Text and item location entries

....................

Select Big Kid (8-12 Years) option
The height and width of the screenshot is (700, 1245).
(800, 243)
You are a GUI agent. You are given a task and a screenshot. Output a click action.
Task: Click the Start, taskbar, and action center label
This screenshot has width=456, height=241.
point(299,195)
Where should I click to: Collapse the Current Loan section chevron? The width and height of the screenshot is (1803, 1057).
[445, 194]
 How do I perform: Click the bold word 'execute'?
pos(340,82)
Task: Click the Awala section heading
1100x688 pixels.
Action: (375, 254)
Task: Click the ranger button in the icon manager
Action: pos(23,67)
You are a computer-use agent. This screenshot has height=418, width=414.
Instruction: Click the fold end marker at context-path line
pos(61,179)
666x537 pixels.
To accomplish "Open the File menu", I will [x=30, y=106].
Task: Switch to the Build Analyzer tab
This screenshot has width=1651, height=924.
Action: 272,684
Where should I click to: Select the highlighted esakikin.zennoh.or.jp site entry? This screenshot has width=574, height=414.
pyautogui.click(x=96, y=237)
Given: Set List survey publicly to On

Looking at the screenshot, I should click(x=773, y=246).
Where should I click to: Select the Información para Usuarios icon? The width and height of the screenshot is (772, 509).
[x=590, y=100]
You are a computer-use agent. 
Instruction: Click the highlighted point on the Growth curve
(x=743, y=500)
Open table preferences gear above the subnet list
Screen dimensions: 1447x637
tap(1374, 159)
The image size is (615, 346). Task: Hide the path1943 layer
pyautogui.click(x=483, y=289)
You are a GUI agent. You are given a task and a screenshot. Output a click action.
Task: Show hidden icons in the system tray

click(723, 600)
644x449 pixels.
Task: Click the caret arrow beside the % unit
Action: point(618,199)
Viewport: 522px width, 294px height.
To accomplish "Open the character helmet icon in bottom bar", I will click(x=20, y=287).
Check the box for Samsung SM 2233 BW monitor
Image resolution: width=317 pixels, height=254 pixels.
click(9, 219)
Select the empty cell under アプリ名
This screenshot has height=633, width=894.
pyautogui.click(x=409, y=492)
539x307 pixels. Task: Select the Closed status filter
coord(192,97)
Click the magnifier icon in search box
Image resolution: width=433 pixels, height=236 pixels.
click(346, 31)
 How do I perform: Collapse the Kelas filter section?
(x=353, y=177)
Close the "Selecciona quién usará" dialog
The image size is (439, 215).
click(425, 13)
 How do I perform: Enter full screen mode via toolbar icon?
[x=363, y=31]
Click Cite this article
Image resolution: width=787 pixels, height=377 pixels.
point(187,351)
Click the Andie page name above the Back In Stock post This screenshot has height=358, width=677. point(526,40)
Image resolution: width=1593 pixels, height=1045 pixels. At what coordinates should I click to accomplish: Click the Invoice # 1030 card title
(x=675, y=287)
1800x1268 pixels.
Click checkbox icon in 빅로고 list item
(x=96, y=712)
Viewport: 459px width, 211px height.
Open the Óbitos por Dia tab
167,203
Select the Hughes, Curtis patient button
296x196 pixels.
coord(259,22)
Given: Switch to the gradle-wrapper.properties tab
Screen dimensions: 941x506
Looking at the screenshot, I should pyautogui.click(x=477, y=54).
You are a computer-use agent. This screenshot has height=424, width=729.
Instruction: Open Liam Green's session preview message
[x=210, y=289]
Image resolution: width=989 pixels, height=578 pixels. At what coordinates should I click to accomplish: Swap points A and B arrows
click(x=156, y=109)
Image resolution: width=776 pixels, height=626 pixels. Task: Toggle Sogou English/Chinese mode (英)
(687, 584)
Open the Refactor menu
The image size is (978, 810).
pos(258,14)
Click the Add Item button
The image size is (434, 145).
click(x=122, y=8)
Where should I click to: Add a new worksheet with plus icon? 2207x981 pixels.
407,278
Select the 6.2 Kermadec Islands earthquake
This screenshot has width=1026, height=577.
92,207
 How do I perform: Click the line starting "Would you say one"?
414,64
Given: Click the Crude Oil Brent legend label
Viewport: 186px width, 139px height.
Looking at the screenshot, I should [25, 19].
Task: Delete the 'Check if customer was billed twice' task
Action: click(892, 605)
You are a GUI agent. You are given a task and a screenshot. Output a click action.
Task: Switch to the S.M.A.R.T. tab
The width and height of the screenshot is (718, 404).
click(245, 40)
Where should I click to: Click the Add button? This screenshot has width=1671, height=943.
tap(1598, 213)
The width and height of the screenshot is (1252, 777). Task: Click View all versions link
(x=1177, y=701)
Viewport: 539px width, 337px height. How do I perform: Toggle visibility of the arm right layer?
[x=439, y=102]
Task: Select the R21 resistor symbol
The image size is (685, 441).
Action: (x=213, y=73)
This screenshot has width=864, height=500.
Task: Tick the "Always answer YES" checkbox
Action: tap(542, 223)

....................

Copy every line of the items above verbatim, from the first to the last.

Select Big Kid (8-12 Years) option
The height and width of the screenshot is (700, 1245).
(800, 243)
You are a GUI agent. You are given a task and a screenshot. Output a click action.
Task: Click the Start, taskbar, and action center label
This screenshot has width=456, height=241.
point(299,195)
Where should I click to: Collapse the Current Loan section chevron? The width and height of the screenshot is (1803, 1057).
[445, 194]
 How do I perform: Click the bold word 'execute'?
pos(340,82)
Task: Click the Awala section heading
1100x688 pixels.
Action: (375, 254)
Task: Click the ranger button in the icon manager
Action: pos(23,67)
You are a computer-use agent. This screenshot has height=418, width=414.
Instruction: Click the fold end marker at context-path line
pos(61,179)
666x537 pixels.
To accomplish "Open the File menu", I will [x=30, y=106].
Task: Switch to the Build Analyzer tab
This screenshot has width=1651, height=924.
Action: 272,684
Where should I click to: Select the highlighted esakikin.zennoh.or.jp site entry? This screenshot has width=574, height=414.
pyautogui.click(x=96, y=237)
Given: Set List survey publicly to On

Looking at the screenshot, I should click(x=773, y=246).
Where should I click to: Select the Información para Usuarios icon? The width and height of the screenshot is (772, 509).
[x=590, y=100]
You are a computer-use agent. 
Instruction: Click the highlighted point on the Growth curve
(x=743, y=500)
Open table preferences gear above the subnet list
Screen dimensions: 1447x637
tap(1374, 159)
The image size is (615, 346). Task: Hide the path1943 layer
pyautogui.click(x=483, y=289)
You are a GUI agent. You are given a task and a screenshot. Output a click action.
Task: Show hidden icons in the system tray

click(723, 600)
644x449 pixels.
Task: Click the caret arrow beside the % unit
Action: point(618,199)
Viewport: 522px width, 294px height.
To accomplish "Open the character helmet icon in bottom bar", I will click(x=20, y=287).
Check the box for Samsung SM 2233 BW monitor
Image resolution: width=317 pixels, height=254 pixels.
click(9, 219)
Select the empty cell under アプリ名
This screenshot has height=633, width=894.
pyautogui.click(x=409, y=492)
539x307 pixels. Task: Select the Closed status filter
coord(192,97)
Click the magnifier icon in search box
Image resolution: width=433 pixels, height=236 pixels.
click(346, 31)
 How do I perform: Collapse the Kelas filter section?
(x=353, y=177)
Close the "Selecciona quién usará" dialog
The image size is (439, 215).
click(425, 13)
 How do I perform: Enter full screen mode via toolbar icon?
[x=363, y=31]
Click Cite this article
Image resolution: width=787 pixels, height=377 pixels.
point(187,351)
Click the Andie page name above the Back In Stock post This screenshot has height=358, width=677. point(526,40)
Image resolution: width=1593 pixels, height=1045 pixels. At what coordinates should I click to accomplish: Click the Invoice # 1030 card title
(x=675, y=287)
1800x1268 pixels.
Click checkbox icon in 빅로고 list item
(x=96, y=712)
Viewport: 459px width, 211px height.
Open the Óbitos por Dia tab
167,203
Select the Hughes, Curtis patient button
296x196 pixels.
coord(259,22)
Given: Switch to the gradle-wrapper.properties tab
Screen dimensions: 941x506
Looking at the screenshot, I should pyautogui.click(x=477, y=54).
You are a computer-use agent. This screenshot has height=424, width=729.
Instruction: Open Liam Green's session preview message
[x=210, y=289]
Image resolution: width=989 pixels, height=578 pixels. At what coordinates should I click to accomplish: Swap points A and B arrows
click(x=156, y=109)
Image resolution: width=776 pixels, height=626 pixels. Task: Toggle Sogou English/Chinese mode (英)
(687, 584)
Open the Refactor menu
The image size is (978, 810).
pos(258,14)
Click the Add Item button
The image size is (434, 145).
click(x=122, y=8)
Where should I click to: Add a new worksheet with plus icon? 2207x981 pixels.
407,278
Select the 6.2 Kermadec Islands earthquake
This screenshot has width=1026, height=577.
92,207
 How do I perform: Click the line starting "Would you say one"?
414,64
Given: Click the Crude Oil Brent legend label
Viewport: 186px width, 139px height.
Looking at the screenshot, I should [25, 19].
Task: Delete the 'Check if customer was billed twice' task
Action: click(892, 605)
You are a GUI agent. You are given a task and a screenshot. Output a click action.
Task: Switch to the S.M.A.R.T. tab
The width and height of the screenshot is (718, 404).
click(245, 40)
Where should I click to: Click the Add button? This screenshot has width=1671, height=943.
tap(1598, 213)
The width and height of the screenshot is (1252, 777). Task: Click View all versions link
(x=1177, y=701)
Viewport: 539px width, 337px height. How do I perform: Toggle visibility of the arm right layer?
[x=439, y=102]
Task: Select the R21 resistor symbol
The image size is (685, 441).
Action: (x=213, y=73)
This screenshot has width=864, height=500.
Task: Tick the "Always answer YES" checkbox
Action: tap(542, 223)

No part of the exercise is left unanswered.